Every year the [College of Information Science] offers the "Special Exercise" class, in which 2nd year students can propose any year-long implementation project they want to do, so long as a professor is willing to supervise that project.
For some reason, three students this year have asked me to supervise projects on Artificial Life (AL) for them (which is awesome, by the way!). All of them asked me whether it was possible to eventually extend the implementation project into a research project on AL, and because I rather liked the answer that I gave to them, I'll summarize it below.
I can see a master graduate student using Artificial Life in their project for one of these three high level directions:
1. Simulating the real world to support decision making
This is the most straightforward kind of research. The goal is to make an AL system that mimics some aspect of the real world, that serves as a decision making tool. A classical example is a simulation of people fleeing from a Movie Theater room. In this case, the simulation data can be used by an architect to decide where to put the emergency exits to maximize the number of people who successfuly escape.
I have recently supervised a student on a similar project. He developed a disaster evacuation simulator which reproduced the movement of evacuees during the Kobe and Tohoku earthquakes. Using this simulator, it is possible to answer questions regarding the number and location of evacuation sites and broadcasting stations, as well as questions regarding the road network layout of a city.
2. Simulating the real world to understand it
This case is similar to the previous one in that we are trying to reproduce a system from the real world. But here, there is some aspect of the system which is not completely known, and we want to improve our understanding of it by creating implementing rules in the simulation, and seeing how these rules affect the simulation behavior.
One example of this idea is the simulation of astronomical bodies, such as the solar system. By setting up different starting conditions and letting the system evolve using the known laws of physics, it is possible to compare different hypothesis about how the solar system was formed. The same principle could be applied to the study of animal migration, the development of the continental plates, and the behavior of botnets.

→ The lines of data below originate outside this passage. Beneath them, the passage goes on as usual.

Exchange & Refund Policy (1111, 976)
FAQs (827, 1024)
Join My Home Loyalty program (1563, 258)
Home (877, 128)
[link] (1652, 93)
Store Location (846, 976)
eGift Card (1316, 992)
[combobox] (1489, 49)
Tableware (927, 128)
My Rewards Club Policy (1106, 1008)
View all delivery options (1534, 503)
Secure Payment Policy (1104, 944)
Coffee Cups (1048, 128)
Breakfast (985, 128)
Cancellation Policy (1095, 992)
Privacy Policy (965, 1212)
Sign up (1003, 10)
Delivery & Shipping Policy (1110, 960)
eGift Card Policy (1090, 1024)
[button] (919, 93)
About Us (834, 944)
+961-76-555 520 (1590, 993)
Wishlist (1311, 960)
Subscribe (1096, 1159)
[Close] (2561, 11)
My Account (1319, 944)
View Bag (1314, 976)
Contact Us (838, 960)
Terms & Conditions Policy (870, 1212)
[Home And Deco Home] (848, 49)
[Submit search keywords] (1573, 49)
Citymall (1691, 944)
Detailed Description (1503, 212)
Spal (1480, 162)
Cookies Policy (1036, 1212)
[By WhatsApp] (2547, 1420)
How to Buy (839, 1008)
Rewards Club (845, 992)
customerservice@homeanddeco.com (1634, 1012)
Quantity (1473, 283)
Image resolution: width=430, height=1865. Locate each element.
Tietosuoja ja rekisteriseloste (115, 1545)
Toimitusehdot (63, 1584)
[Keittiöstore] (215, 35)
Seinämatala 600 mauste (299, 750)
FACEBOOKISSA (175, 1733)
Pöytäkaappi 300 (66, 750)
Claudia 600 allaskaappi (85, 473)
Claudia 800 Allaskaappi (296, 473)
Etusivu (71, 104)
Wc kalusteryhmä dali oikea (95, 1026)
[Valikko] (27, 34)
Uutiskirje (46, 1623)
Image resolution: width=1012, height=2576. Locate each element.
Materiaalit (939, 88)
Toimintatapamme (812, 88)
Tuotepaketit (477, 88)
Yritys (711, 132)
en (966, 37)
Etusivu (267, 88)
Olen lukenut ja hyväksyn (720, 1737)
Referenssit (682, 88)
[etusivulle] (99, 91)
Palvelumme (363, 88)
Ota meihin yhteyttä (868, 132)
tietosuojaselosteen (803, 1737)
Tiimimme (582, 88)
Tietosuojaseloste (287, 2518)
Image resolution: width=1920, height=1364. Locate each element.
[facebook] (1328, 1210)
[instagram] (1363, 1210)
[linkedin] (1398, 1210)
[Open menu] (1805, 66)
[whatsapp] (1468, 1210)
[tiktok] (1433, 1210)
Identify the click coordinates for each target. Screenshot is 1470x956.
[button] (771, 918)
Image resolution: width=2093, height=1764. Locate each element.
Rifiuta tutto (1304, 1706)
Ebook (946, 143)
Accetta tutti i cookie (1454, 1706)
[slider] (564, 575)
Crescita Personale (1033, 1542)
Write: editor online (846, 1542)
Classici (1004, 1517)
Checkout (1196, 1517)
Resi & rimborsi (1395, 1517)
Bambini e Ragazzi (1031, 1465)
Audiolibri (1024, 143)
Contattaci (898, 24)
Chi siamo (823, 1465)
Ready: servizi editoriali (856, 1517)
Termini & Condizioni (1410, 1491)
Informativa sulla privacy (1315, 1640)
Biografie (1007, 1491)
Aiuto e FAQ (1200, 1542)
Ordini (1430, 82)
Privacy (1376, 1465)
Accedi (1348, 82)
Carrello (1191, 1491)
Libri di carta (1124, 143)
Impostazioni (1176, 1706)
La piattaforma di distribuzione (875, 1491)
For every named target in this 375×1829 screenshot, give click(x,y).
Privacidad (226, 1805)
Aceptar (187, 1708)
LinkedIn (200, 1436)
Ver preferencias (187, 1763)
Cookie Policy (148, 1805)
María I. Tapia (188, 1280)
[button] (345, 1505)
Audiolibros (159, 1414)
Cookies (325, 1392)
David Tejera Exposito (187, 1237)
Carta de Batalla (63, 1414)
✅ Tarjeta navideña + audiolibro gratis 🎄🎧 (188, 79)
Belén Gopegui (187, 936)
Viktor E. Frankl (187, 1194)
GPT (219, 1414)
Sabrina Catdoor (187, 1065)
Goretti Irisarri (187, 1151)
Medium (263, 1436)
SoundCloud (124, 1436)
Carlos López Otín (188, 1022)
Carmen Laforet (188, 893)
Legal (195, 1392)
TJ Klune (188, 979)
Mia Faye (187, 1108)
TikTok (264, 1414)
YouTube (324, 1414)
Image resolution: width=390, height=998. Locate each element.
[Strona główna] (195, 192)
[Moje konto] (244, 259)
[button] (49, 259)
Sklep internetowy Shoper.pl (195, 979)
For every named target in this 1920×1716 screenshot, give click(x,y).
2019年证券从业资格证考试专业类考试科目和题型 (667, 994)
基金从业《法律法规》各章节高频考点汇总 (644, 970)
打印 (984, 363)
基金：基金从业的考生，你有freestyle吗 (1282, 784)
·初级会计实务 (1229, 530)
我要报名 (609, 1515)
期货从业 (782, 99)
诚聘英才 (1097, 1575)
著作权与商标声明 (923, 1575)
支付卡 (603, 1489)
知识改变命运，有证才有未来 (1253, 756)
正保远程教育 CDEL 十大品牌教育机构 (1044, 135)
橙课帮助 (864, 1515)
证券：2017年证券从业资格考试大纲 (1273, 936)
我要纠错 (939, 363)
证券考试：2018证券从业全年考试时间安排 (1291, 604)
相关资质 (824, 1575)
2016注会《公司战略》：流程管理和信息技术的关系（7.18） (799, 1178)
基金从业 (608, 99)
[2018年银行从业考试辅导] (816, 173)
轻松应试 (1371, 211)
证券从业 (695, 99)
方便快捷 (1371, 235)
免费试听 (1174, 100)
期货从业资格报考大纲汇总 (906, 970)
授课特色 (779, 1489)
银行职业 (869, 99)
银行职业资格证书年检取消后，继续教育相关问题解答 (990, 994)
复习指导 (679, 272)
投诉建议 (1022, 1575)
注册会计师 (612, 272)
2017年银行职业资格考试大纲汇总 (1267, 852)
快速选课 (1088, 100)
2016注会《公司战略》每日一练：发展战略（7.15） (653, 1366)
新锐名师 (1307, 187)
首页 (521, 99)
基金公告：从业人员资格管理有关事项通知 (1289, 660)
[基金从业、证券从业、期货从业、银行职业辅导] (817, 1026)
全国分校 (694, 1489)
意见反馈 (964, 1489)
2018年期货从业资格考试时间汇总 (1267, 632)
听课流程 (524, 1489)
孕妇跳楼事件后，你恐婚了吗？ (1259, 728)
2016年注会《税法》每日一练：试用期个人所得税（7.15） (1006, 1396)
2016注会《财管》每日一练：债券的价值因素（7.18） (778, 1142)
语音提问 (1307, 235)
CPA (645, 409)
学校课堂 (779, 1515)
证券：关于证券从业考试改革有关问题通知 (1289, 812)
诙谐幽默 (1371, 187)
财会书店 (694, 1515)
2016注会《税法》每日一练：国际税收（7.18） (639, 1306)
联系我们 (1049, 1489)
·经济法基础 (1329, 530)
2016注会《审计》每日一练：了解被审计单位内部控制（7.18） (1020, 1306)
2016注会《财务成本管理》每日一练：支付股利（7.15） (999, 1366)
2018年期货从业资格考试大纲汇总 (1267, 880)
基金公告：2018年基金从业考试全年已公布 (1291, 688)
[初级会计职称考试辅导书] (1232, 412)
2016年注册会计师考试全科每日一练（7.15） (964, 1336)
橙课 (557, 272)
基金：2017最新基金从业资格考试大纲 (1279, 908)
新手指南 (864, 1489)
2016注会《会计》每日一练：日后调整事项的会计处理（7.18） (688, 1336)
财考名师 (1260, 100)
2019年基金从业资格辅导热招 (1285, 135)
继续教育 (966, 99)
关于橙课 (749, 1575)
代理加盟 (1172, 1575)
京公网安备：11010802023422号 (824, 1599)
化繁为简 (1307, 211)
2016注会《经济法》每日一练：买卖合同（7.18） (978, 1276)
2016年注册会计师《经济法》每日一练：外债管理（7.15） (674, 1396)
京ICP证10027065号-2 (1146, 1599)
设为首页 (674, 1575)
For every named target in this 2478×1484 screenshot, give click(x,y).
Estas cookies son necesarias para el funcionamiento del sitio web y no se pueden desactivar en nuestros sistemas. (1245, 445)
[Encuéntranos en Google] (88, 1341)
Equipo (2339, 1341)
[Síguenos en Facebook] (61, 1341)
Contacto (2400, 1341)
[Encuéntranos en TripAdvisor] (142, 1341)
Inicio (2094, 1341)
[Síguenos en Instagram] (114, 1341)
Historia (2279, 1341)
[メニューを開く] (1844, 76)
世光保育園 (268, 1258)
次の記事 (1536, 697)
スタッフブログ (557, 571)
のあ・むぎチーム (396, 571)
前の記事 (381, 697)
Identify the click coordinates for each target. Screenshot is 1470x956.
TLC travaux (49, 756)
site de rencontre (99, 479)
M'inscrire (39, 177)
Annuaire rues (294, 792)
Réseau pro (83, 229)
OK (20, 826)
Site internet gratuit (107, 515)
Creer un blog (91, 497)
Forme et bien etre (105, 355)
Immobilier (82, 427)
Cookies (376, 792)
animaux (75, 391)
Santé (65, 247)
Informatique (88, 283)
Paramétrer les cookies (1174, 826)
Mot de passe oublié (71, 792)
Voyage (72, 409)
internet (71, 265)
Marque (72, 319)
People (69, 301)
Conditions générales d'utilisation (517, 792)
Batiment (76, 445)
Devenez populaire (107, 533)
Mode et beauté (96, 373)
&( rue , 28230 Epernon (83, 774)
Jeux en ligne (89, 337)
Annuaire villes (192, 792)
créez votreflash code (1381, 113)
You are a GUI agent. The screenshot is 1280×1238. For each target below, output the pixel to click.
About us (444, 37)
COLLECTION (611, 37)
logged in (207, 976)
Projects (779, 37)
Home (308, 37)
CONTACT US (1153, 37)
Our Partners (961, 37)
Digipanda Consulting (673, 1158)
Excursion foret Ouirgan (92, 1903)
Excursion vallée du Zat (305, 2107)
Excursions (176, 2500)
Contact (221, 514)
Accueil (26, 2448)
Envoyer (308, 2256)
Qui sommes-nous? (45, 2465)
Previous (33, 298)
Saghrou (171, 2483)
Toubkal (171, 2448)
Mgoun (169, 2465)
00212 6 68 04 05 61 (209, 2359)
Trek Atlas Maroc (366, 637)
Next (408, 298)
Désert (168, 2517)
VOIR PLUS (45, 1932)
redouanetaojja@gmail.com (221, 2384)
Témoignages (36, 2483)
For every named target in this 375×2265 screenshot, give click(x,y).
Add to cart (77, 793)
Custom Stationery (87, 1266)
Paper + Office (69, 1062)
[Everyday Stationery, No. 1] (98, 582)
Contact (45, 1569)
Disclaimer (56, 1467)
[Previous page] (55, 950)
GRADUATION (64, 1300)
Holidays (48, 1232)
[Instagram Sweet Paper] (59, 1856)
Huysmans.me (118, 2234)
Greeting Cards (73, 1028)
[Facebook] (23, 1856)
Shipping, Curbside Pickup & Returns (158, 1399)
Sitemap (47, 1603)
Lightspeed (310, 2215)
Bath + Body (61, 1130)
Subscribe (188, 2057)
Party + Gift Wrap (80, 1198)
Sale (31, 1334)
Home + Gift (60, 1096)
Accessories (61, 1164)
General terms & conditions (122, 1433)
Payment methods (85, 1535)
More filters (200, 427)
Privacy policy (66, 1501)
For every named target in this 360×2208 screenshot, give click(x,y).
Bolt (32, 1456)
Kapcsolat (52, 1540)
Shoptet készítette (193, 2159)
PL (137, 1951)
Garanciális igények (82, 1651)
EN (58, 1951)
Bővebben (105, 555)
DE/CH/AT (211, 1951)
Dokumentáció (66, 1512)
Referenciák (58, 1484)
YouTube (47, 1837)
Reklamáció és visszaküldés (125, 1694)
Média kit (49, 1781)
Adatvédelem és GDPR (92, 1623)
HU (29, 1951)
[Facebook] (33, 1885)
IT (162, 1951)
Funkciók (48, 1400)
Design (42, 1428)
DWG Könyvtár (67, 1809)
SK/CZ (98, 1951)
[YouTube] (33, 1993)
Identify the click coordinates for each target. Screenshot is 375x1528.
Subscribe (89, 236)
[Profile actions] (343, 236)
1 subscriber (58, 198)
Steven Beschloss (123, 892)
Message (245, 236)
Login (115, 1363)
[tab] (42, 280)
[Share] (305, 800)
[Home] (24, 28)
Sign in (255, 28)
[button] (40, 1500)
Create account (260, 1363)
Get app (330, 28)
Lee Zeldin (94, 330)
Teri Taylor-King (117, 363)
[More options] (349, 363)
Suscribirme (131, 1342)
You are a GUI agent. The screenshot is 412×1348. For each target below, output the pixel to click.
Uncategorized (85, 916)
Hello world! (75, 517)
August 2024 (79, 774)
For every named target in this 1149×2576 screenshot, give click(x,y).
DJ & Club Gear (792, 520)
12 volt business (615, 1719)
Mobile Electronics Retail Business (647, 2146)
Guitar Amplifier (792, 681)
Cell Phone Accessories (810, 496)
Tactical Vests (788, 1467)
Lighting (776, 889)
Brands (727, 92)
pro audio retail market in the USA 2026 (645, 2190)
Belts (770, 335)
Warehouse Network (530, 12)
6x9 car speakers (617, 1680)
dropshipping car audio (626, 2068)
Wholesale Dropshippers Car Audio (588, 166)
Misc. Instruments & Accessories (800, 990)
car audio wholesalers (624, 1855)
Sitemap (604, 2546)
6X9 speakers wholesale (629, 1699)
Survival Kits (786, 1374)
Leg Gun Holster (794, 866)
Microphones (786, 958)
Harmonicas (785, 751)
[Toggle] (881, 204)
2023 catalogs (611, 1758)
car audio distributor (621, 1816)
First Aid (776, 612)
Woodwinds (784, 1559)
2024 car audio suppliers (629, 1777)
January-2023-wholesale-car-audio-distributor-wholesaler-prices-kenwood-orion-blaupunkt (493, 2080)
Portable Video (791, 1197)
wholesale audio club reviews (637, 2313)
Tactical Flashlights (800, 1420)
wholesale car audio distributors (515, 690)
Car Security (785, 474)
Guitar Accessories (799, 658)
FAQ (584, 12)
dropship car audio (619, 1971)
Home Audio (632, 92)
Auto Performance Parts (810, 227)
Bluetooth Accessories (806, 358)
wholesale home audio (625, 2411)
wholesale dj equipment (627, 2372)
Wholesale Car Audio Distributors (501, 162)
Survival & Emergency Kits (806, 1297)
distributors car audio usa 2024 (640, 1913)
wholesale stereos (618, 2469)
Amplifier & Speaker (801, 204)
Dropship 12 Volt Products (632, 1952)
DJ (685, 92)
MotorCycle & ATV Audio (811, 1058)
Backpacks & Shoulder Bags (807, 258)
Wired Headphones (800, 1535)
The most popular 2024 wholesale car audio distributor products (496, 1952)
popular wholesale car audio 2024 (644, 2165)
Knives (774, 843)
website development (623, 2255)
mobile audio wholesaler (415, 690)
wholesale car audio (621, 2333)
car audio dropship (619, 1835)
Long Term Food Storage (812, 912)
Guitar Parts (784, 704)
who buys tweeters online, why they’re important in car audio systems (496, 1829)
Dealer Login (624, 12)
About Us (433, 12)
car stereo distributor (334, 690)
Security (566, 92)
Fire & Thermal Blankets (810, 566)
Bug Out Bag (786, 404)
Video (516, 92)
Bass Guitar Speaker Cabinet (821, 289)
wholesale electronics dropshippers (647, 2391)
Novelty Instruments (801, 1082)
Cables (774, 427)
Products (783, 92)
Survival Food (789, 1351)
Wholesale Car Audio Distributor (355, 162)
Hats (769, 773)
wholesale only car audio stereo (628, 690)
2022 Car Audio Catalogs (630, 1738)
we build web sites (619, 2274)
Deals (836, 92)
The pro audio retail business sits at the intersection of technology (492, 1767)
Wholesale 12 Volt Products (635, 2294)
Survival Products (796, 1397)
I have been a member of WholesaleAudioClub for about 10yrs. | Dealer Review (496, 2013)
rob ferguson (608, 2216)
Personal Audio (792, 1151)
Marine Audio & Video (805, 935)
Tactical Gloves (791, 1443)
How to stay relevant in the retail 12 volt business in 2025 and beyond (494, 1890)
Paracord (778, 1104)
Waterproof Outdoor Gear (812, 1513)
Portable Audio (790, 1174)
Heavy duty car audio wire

3. Developing an interesting, completely artificial system
Here we depart from the restriction of the real world (although it will probably still be used as inspiration). We create a completely artificial system, such as a swarm of particles or robots, and either observe its behavior by adding complex rules, or try to have it achieve a particular desired behavior.
The goals for this type of the study vary widely, but I usually see this in the development of automatically generated content (for games and/or computer graphics), or to try and develop truly artificial life forms (soft bots).
Of course, this is just a very broad overview. There is a lot here which I am not covering, but for someone who has no idea of what Artificial Life research could be useful for, I think this is not a bad starting point.